Bu meselelerden biri iktidar. Roman boyunca iktidar savaşının hem bireylerde hem toplumlarda nasıl sorunlu bir ilişki biçimi olduğunu görüyoruz. İktidar bir hastalık. Hem hastanın kendisini hem de muhatabını yok oluşa kadar sürükleyen bir hastalık. Batuhan’ın hem kardeşi hem çevresi ile ilişkilerini belirleyen iktidar sorunu çarpıcı biçimde işlenmiş. “Tekin öfkesi, tekin açlığı, tekin kötülüğü”nden romanın tüm kahramanları etkileniyor.

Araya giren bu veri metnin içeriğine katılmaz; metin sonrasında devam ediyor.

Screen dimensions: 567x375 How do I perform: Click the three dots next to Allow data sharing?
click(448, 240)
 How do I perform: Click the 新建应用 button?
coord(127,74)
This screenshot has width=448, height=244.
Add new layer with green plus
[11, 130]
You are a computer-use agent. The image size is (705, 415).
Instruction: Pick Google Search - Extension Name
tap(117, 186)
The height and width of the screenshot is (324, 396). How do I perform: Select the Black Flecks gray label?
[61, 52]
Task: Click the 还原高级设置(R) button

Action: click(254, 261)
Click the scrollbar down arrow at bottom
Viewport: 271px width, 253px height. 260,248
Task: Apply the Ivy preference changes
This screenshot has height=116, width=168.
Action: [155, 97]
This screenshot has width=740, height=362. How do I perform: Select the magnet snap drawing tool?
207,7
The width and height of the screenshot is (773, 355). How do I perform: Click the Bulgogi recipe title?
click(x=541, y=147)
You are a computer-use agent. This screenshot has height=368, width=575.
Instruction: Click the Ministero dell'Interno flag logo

Romanın beni en çok etkileyen özelliklerinden biri engellilik meselesini, alışılmış ve kabul görmüş anlayış kalıplarının aksine çok özgün ve çok doğru bir yerden işlemesi oldu. Hikâye engelli iki kahramanı anlatmasına rağmen meseleyi engelliliğe indirgemiyor Çağan Irmak, farklılık meselesi üzerinden ilerliyor. Farklı olmanın korkunç ağırlığının hikâyesini okuyoruz aynı zamanda. Batuhan ve Baturgan farklı oldukları için topluma karışamıyorlar, istedikleri hayatı yaşayamıyorlar. Başka insanlarla sağlıklı ilişkiler kuramıyorlar. Birbirlerine ve onları olduğu gibi kabul edebilecek birkaç kişiye mahkumlar. Çağan Irmak bir yandan farklı olmanın ne anlama geldiğini şu kısacık romanda her açıdan ince ince işlerken, diğer yandan farklı olana o farklılığı olduğu gibi kabul edip, hatta yaşamın sunduğu bir renk, bir zenginlik olarak bakan kahramanlarıyla “insan” olmanın inceliklerini anlatıyor. Ve tüm bunları göze sokmadan, hayatın doğal akışında aktarıyor. Öyle ki hikâyenin içine girdikten sonra Batuhan ve Baturgan’ı okur olarak biz de oldukları gibi kabul etmeye, farklı oluşlarını doğal yaşamın bir parçası olarak görmeye başlıyoruz. Romanın ana meselesi ikizlerin sakatlığı değil, o sakatlığa bireylerin, toplumun, devletin ve kurumların nasıl baktığı. Romanda işlenen çok sayıda mesele ikizlerin sakatlığına bağlı meseleler değil, “insan”a dair meseleler. İkizlerin sakatlığı bu meseleleri anlatmak için yaratılan kurgunun önemli bir parçası.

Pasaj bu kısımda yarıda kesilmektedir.